Le Jura, canton modèle de l’inspection en période de Covid-19

Avec peu d’infections et de décès, le Jura s’est plutôt bien sorti de la première vague pour un canton frontalier situé aux portes de l’important foyer de contamination que constituait alors l’Alsace. Un résultat qui s’explique sans doute par la rapidité, le volume et la qualité des contrôles de l’application des mesures en matière d’hygiène et de distance que le Canton a menés. «Nous sommes intervenus rapidement sur les chantiers, explique Jean Parrat. Pour nous épauler, nous sommes allés chercher des fonctionnaires dans d’autres services de l’administration qu’on a formés aux contrôles Covid sur les chantiers.
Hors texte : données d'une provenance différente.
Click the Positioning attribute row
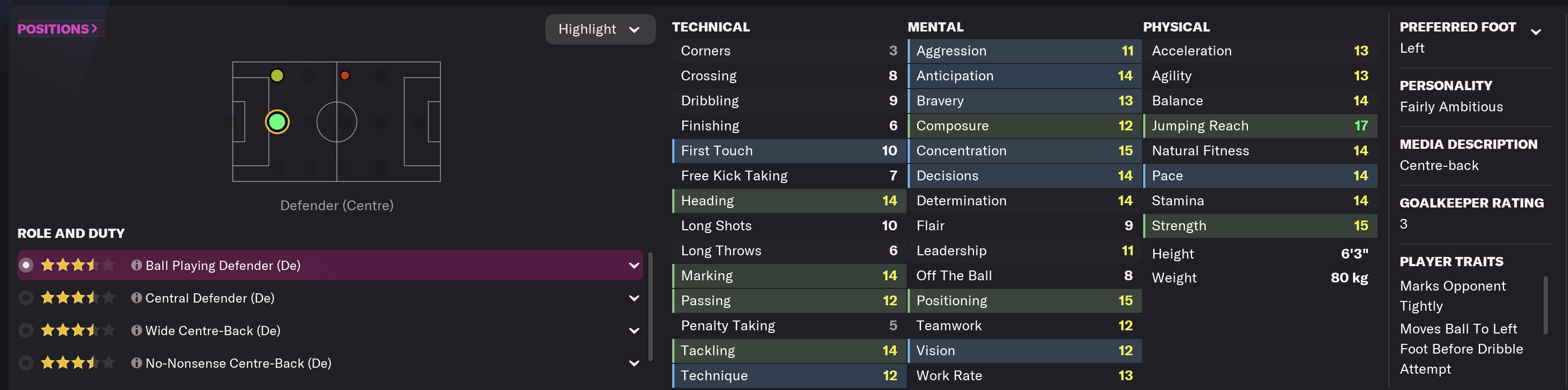Screen dimensions: 1568x390 click(1024, 301)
Ensuite, nous les avons envoyés chez les coiffeurs, dans les restaurants et puis partout ailleurs. On a travaillé comme des dingues. Pendant que les autres inspections du travail, la SUVA et le SECO étaient encore en train de se poser la question de quoi faire avec le Covid-19, nous avions déjà fermé 72 chantiers au 10 avril. Nous sommes allés très vite. Pas seulement pour embêter les entreprises, mais aussi les soutenir et les conseiller sur les mesures à mettre en place. Depuis trois semaines, par contre, le nombre de cas a explosé dans le canton, mais nous savons que cela ne vient pas des entreprises.»